● **EXERCISE OBJECTIVE**: Every entry, from first to last, is to be written out exactly.

● **Stored records**:
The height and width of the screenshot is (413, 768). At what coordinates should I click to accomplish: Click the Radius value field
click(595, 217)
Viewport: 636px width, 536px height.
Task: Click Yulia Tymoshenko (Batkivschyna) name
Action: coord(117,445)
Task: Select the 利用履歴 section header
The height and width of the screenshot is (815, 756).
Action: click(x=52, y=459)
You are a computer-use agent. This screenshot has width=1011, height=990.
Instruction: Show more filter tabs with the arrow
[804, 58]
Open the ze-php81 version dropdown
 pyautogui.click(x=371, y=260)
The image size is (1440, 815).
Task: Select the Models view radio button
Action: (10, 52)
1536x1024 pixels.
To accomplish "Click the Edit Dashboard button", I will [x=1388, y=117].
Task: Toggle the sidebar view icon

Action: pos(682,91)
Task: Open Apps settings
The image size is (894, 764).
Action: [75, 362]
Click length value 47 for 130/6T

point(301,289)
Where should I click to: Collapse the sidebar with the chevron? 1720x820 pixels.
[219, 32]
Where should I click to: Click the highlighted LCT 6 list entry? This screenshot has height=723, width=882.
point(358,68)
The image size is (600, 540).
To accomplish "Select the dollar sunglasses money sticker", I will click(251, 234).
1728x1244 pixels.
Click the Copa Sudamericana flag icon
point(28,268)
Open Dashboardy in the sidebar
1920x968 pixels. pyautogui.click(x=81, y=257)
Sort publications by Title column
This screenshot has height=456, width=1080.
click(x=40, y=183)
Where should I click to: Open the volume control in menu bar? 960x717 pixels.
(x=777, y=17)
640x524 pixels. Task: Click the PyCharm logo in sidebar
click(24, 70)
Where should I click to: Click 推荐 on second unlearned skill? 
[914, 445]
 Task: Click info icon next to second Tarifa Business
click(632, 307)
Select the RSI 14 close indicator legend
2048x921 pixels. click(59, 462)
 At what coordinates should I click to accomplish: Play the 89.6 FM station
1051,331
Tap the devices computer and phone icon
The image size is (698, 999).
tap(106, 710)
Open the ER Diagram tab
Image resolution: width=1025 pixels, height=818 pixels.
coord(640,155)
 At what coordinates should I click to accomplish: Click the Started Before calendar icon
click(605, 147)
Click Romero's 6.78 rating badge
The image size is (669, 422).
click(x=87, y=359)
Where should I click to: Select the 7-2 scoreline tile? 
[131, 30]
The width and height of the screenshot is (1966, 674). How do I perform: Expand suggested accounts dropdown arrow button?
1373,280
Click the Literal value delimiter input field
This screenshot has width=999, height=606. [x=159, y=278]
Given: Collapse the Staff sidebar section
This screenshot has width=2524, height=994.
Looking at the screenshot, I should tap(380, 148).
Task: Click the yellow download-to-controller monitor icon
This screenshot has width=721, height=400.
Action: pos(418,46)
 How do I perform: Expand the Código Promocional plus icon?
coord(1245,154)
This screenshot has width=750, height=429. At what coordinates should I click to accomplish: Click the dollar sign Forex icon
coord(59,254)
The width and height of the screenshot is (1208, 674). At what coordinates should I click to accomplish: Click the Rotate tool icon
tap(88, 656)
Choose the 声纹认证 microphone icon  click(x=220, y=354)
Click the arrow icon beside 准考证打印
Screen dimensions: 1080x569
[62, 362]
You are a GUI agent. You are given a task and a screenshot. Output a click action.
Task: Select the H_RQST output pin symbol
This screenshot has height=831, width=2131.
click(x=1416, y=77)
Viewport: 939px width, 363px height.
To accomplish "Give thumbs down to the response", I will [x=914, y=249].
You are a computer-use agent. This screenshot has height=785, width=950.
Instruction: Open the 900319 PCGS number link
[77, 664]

● **ANSWER SPACE**:
The height and width of the screenshot is (413, 768). At what coordinates should I click to accomplish: Click the Radius value field
click(595, 217)
Viewport: 636px width, 536px height.
Task: Click Yulia Tymoshenko (Batkivschyna) name
Action: coord(117,445)
Task: Select the 利用履歴 section header
The height and width of the screenshot is (815, 756).
Action: click(x=52, y=459)
You are a computer-use agent. This screenshot has width=1011, height=990.
Instruction: Show more filter tabs with the arrow
[804, 58]
Open the ze-php81 version dropdown
 pyautogui.click(x=371, y=260)
The image size is (1440, 815).
Task: Select the Models view radio button
Action: (10, 52)
1536x1024 pixels.
To accomplish "Click the Edit Dashboard button", I will [x=1388, y=117].
Task: Toggle the sidebar view icon

Action: pos(682,91)
Task: Open Apps settings
The image size is (894, 764).
Action: [75, 362]
Click length value 47 for 130/6T

point(301,289)
Where should I click to: Collapse the sidebar with the chevron? 1720x820 pixels.
[219, 32]
Where should I click to: Click the highlighted LCT 6 list entry? This screenshot has height=723, width=882.
point(358,68)
The image size is (600, 540).
To accomplish "Select the dollar sunglasses money sticker", I will click(251, 234).
1728x1244 pixels.
Click the Copa Sudamericana flag icon
point(28,268)
Open Dashboardy in the sidebar
1920x968 pixels. pyautogui.click(x=81, y=257)
Sort publications by Title column
This screenshot has height=456, width=1080.
click(x=40, y=183)
Where should I click to: Open the volume control in menu bar? 960x717 pixels.
(x=777, y=17)
640x524 pixels. Task: Click the PyCharm logo in sidebar
click(24, 70)
Where should I click to: Click 推荐 on second unlearned skill? 
[914, 445]
 Task: Click info icon next to second Tarifa Business
click(632, 307)
Select the RSI 14 close indicator legend
2048x921 pixels. click(59, 462)
 At what coordinates should I click to accomplish: Play the 89.6 FM station
1051,331
Tap the devices computer and phone icon
The image size is (698, 999).
tap(106, 710)
Open the ER Diagram tab
Image resolution: width=1025 pixels, height=818 pixels.
coord(640,155)
 At what coordinates should I click to accomplish: Click the Started Before calendar icon
click(605, 147)
Click Romero's 6.78 rating badge
The image size is (669, 422).
click(x=87, y=359)
Where should I click to: Select the 7-2 scoreline tile? 
[131, 30]
The width and height of the screenshot is (1966, 674). How do I perform: Expand suggested accounts dropdown arrow button?
1373,280
Click the Literal value delimiter input field
This screenshot has width=999, height=606. [x=159, y=278]
Given: Collapse the Staff sidebar section
This screenshot has width=2524, height=994.
Looking at the screenshot, I should tap(380, 148).
Task: Click the yellow download-to-controller monitor icon
This screenshot has width=721, height=400.
Action: pos(418,46)
 How do I perform: Expand the Código Promocional plus icon?
coord(1245,154)
This screenshot has width=750, height=429. At what coordinates should I click to accomplish: Click the dollar sign Forex icon
coord(59,254)
The width and height of the screenshot is (1208, 674). At what coordinates should I click to accomplish: Click the Rotate tool icon
tap(88, 656)
Choose the 声纹认证 microphone icon  click(x=220, y=354)
Click the arrow icon beside 准考证打印
Screen dimensions: 1080x569
[62, 362]
You are a GUI agent. You are given a task and a screenshot. Output a click action.
Task: Select the H_RQST output pin symbol
This screenshot has height=831, width=2131.
click(x=1416, y=77)
Viewport: 939px width, 363px height.
To accomplish "Give thumbs down to the response", I will [x=914, y=249].
You are a computer-use agent. This screenshot has height=785, width=950.
Instruction: Open the 900319 PCGS number link
[77, 664]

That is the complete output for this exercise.